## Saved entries
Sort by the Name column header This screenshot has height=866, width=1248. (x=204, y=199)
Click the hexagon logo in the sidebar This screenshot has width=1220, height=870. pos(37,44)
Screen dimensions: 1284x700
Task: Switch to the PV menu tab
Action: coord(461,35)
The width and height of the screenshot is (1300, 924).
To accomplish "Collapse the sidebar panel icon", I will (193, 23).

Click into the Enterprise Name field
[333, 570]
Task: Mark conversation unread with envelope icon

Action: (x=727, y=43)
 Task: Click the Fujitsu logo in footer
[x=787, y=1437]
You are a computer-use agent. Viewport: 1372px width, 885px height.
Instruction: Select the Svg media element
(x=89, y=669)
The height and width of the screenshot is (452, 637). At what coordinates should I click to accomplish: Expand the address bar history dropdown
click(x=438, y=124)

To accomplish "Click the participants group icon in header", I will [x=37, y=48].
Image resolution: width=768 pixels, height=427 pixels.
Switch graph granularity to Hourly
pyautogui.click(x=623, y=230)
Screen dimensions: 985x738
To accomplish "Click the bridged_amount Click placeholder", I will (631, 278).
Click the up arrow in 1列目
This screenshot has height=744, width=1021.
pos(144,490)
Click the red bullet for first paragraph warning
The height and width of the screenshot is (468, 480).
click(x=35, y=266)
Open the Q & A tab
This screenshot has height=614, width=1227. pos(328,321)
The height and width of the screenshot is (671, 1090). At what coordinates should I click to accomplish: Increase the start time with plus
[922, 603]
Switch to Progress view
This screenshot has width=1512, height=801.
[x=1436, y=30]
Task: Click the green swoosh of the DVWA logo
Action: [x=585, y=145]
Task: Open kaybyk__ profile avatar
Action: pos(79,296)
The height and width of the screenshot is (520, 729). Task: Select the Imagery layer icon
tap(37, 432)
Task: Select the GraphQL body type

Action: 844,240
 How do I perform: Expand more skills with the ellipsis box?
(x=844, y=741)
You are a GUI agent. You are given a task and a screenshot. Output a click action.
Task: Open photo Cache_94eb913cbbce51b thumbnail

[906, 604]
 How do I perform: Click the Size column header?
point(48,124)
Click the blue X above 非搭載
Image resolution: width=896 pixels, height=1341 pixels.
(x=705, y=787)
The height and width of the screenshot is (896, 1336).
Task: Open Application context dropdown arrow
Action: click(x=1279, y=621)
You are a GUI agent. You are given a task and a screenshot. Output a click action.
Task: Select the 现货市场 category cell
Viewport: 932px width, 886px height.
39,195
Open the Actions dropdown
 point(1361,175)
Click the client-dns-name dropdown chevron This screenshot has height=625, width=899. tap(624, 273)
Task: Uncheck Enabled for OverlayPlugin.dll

## EXERCISE AIM
Would you retype the records above without changing a word?

## ANSWER AREA
Sort by the Name column header This screenshot has height=866, width=1248. (x=204, y=199)
Click the hexagon logo in the sidebar This screenshot has width=1220, height=870. pos(37,44)
Screen dimensions: 1284x700
Task: Switch to the PV menu tab
Action: coord(461,35)
The width and height of the screenshot is (1300, 924).
To accomplish "Collapse the sidebar panel icon", I will (193, 23).

Click into the Enterprise Name field
[333, 570]
Task: Mark conversation unread with envelope icon

Action: (x=727, y=43)
 Task: Click the Fujitsu logo in footer
[x=787, y=1437]
You are a computer-use agent. Viewport: 1372px width, 885px height.
Instruction: Select the Svg media element
(x=89, y=669)
The height and width of the screenshot is (452, 637). At what coordinates should I click to accomplish: Expand the address bar history dropdown
click(x=438, y=124)

To accomplish "Click the participants group icon in header", I will [x=37, y=48].
Image resolution: width=768 pixels, height=427 pixels.
Switch graph granularity to Hourly
pyautogui.click(x=623, y=230)
Screen dimensions: 985x738
To accomplish "Click the bridged_amount Click placeholder", I will (631, 278).
Click the up arrow in 1列目
This screenshot has height=744, width=1021.
pos(144,490)
Click the red bullet for first paragraph warning
The height and width of the screenshot is (468, 480).
click(x=35, y=266)
Open the Q & A tab
This screenshot has height=614, width=1227. pos(328,321)
The height and width of the screenshot is (671, 1090). At what coordinates should I click to accomplish: Increase the start time with plus
[922, 603]
Switch to Progress view
This screenshot has width=1512, height=801.
[x=1436, y=30]
Task: Click the green swoosh of the DVWA logo
Action: [x=585, y=145]
Task: Open kaybyk__ profile avatar
Action: pos(79,296)
The height and width of the screenshot is (520, 729). Task: Select the Imagery layer icon
tap(37, 432)
Task: Select the GraphQL body type

Action: 844,240
 How do I perform: Expand more skills with the ellipsis box?
(x=844, y=741)
You are a GUI agent. You are given a task and a screenshot. Output a click action.
Task: Open photo Cache_94eb913cbbce51b thumbnail

[906, 604]
 How do I perform: Click the Size column header?
point(48,124)
Click the blue X above 非搭載
Image resolution: width=896 pixels, height=1341 pixels.
(x=705, y=787)
The height and width of the screenshot is (896, 1336).
Task: Open Application context dropdown arrow
Action: click(x=1279, y=621)
You are a GUI agent. You are given a task and a screenshot. Output a click action.
Task: Select the 现货市场 category cell
Viewport: 932px width, 886px height.
39,195
Open the Actions dropdown
 point(1361,175)
Click the client-dns-name dropdown chevron This screenshot has height=625, width=899. tap(624, 273)
Task: Uncheck Enabled for OverlayPlugin.dll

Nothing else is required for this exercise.